Using principal component analysis to reduce dimension, how can we know the distance between data points is reduced and features are uncorrelated?

Question

Using PCA, if we reduce the dimension of a dataset $x_1, \dots, x_n \in \mathbb{R}^d$ of mean zero, then we can get a dimensionally reduced dataset $y_1, \dots , y_n \in \mathbb{R}^k$, for some $1\leq k \leq d$

How can we know that PCA shrinks the dataset between data points? And how can we know that new features are uncorrelated?

My idea:
To show the distance: we can show that $\|y_i - y_j\| \leq \|x_i - x_j\|$
And for $f^{(i)} = (y_{1,i}, y_{2,i}, \dots , y_{n,i}) \in \mathbb{R}^n$ where $ 1 \in \{1,\dots,k\}$ we want to show that for all $i \neq j, f^{(i)} \perp f^{(j)}$

We know that $y_i = \langle x_i,e_j \rangle$
$\|y_i - y_j\| =\sqrt{\sum_{i=1}^n(y_i-y_j)^2}$

Answer 1

The $n \times k$ matrix $Y$ (whose rows are $y_1, \ldots, y_n$) is $Y = XV_{1:k}$ where the columns of $V_{1:k} \in \mathbb{R}^{d \times k}$ are the orthonormal eigenvectors of $X^\top X$ corresponding to the largest $k$ eigenvalues.
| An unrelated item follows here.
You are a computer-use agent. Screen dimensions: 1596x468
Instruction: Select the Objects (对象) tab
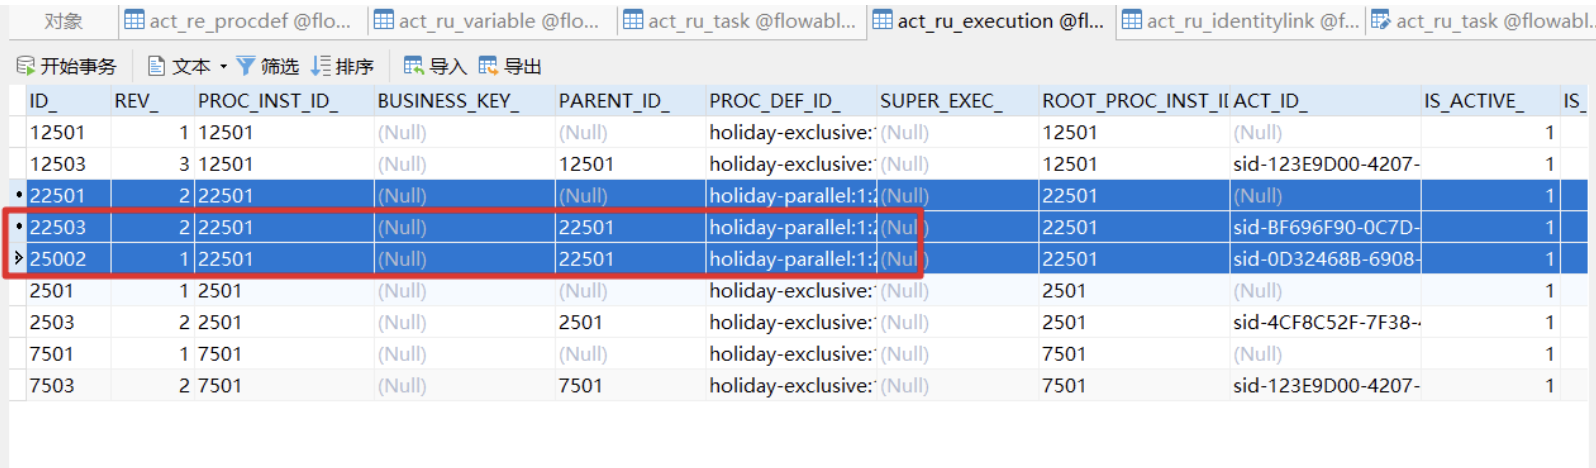click(x=63, y=21)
• Note that $Y^\top Y = V_{1:k}^\top X^\top X V_{1:k}$. The left-hand side is a matrix whose $(i,j)$ entry is $\langle f^{(i)}, f^{(j)}\rangle$. The right-hand side is a $k \times k$ diagonal matrix whose diagonal entries are the largest $k$ eigenvalues of $X^\top X$. Since the matrix is diagonal, we have $f^{(i)} \perp f^{(j)}$ for $i \ne j$.
• $y_i = x_i^\top V_{1:k}$, so $$\|y_i - y_j\|^2 = \|(x_i - x_j)^\top V_{1:k}\|^2 = (x_i - x_j)^\top V_{1:k} V_{1:k}^\top (x_i - x_j) = \sum_{m=1}^k (x_{i,m} - x_{j,m})^2 \le \sum_{m=1}^d (x_{i,m} - x_{j,m})^2 = \|x_i - x_j\|^2.$$ (Above, we noted that $V_{1:k} V_{1:k}^\top$ is a $d \times d$ diagonal matrix with $k$ ones and $d-k$ zeros on the diagonal.)